**Directions:** Repeat the span of the entries below that starts at the line with "Task: Open 'How do I use my Buy' bookmark" and ends at the line with "Given: Accept Cookies in the cookie banner", nothing more. Skip the pictures.

Content starts

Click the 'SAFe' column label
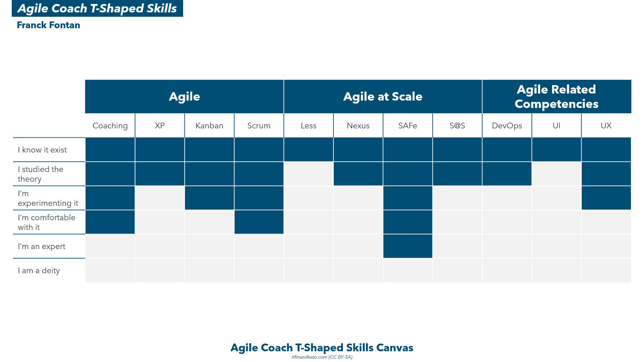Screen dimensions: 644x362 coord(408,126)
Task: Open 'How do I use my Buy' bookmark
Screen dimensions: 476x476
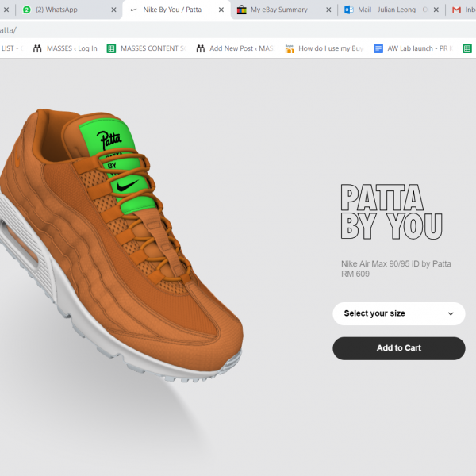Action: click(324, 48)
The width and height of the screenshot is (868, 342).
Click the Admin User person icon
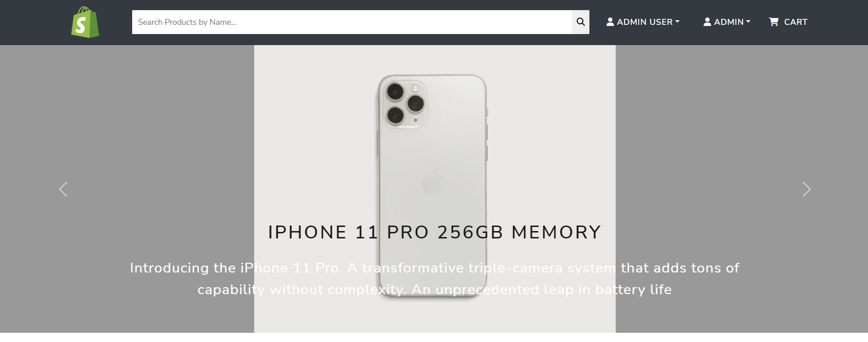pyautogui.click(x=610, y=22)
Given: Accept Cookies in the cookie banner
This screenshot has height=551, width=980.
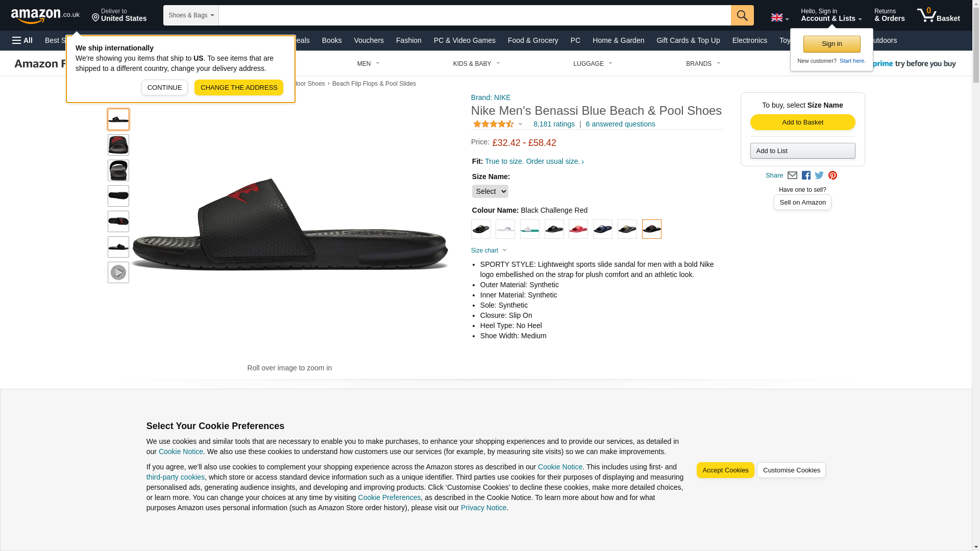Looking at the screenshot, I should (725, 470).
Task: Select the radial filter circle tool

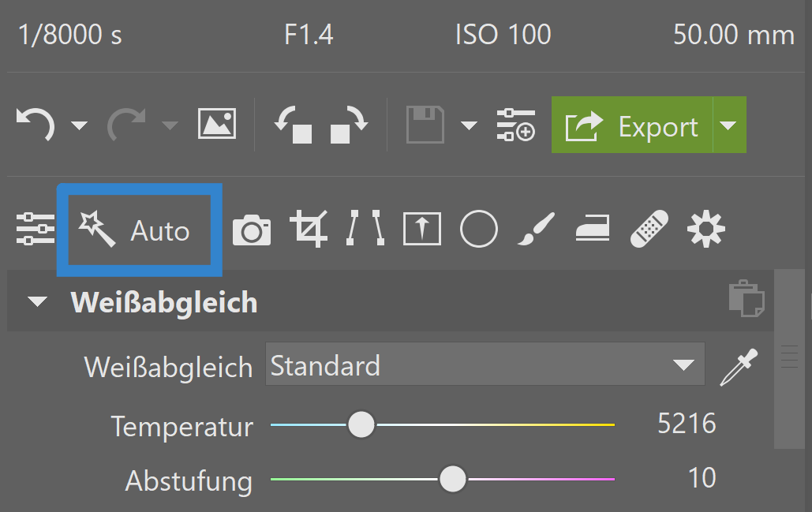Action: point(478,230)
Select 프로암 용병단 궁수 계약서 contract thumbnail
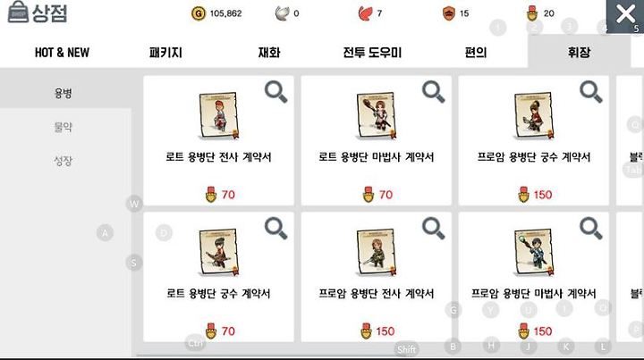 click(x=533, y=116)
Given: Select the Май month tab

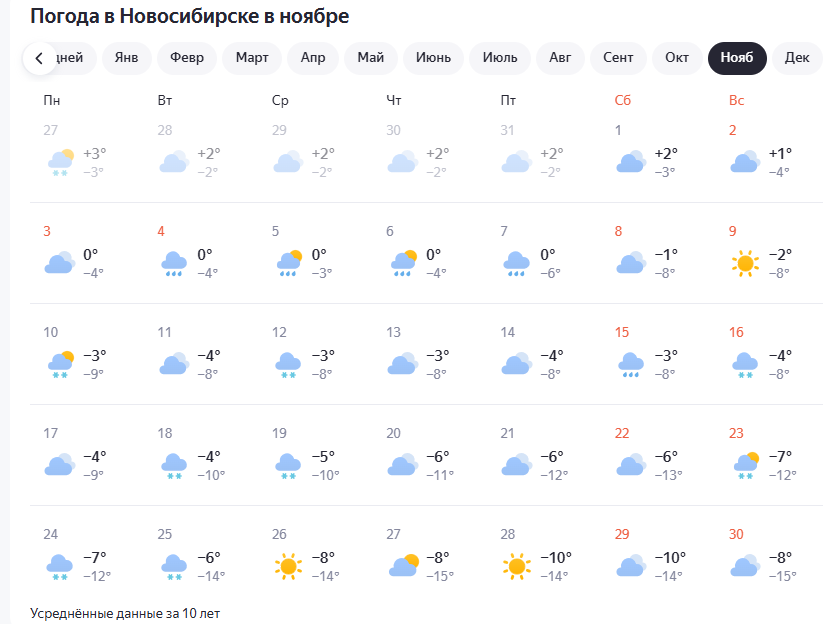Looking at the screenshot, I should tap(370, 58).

Content ends
Content starts

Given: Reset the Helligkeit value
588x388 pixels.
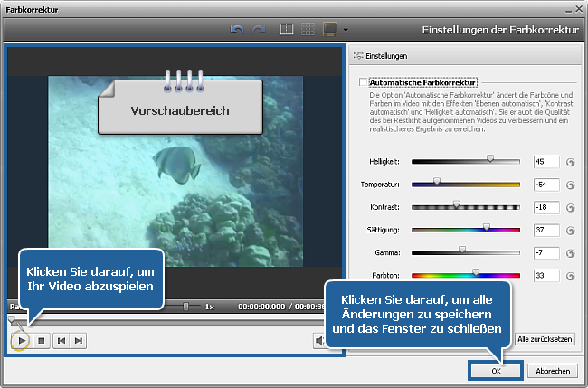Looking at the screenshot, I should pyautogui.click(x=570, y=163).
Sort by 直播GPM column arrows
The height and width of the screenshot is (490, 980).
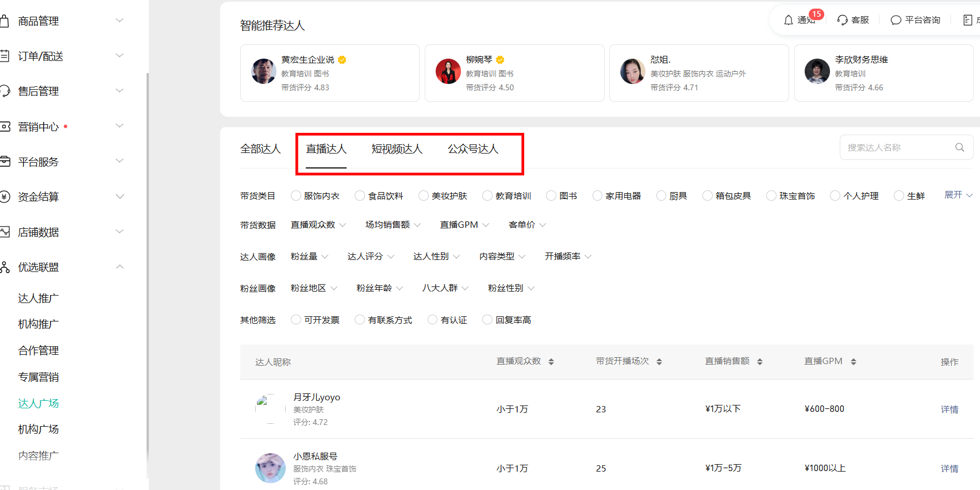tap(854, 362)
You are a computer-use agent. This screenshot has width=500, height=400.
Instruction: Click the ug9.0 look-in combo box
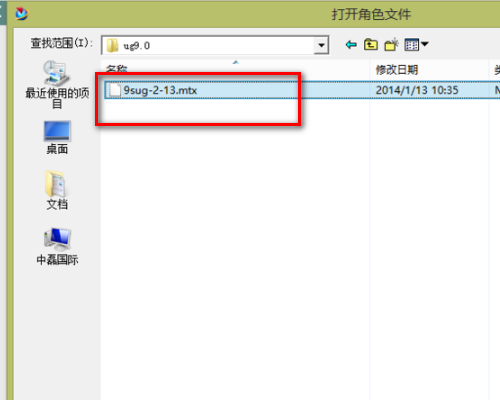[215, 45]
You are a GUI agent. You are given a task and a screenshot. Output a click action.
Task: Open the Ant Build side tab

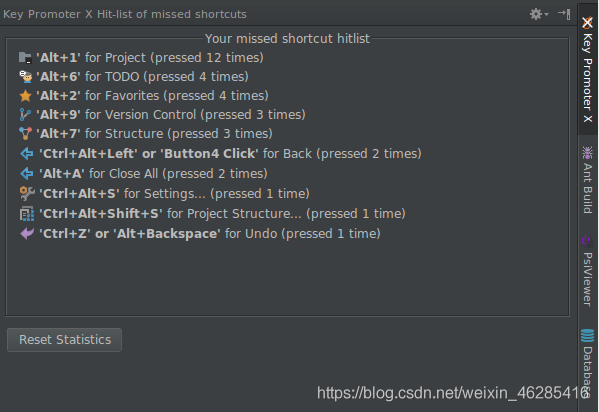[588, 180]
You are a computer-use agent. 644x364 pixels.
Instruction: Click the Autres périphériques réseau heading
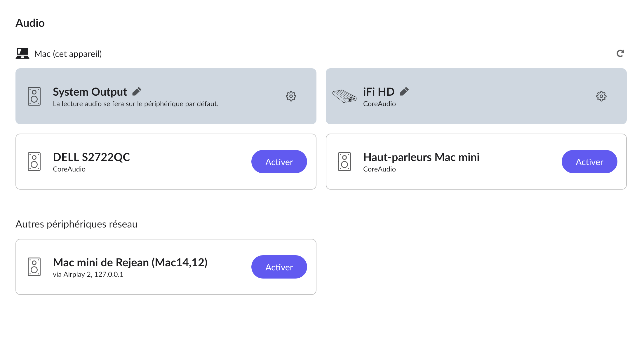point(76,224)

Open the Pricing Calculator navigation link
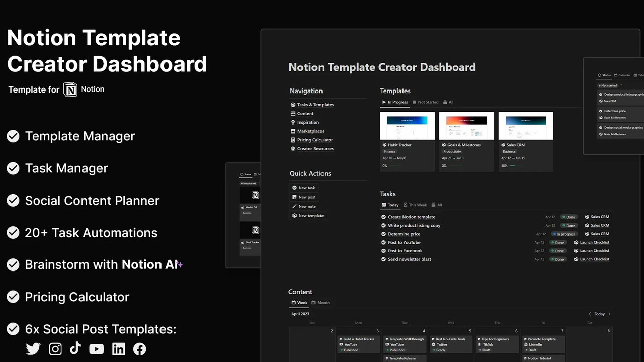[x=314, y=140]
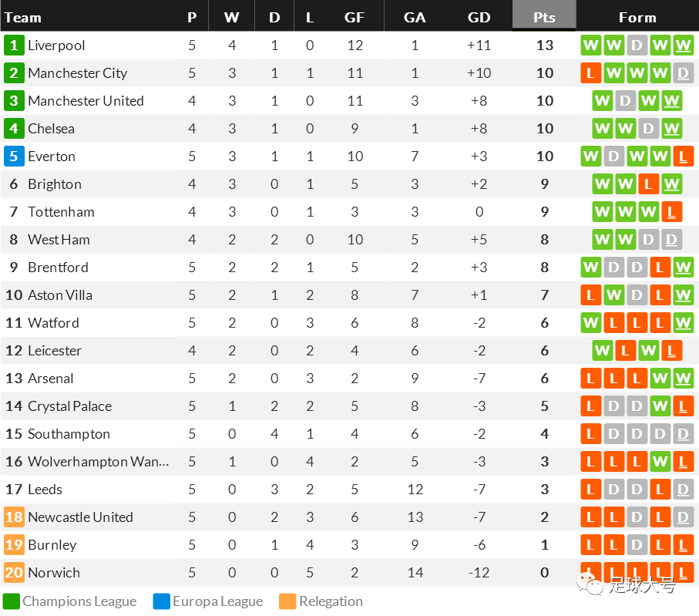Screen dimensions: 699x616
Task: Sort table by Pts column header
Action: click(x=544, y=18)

Content ends

**Solution:**
Task: Open 'How do I use my Buy' bookmark
Screen dimensions: 476x476
Action: click(324, 48)
The width and height of the screenshot is (868, 342).
Click the Admin User person icon
pyautogui.click(x=610, y=22)
Given: Accept Cookies in the cookie banner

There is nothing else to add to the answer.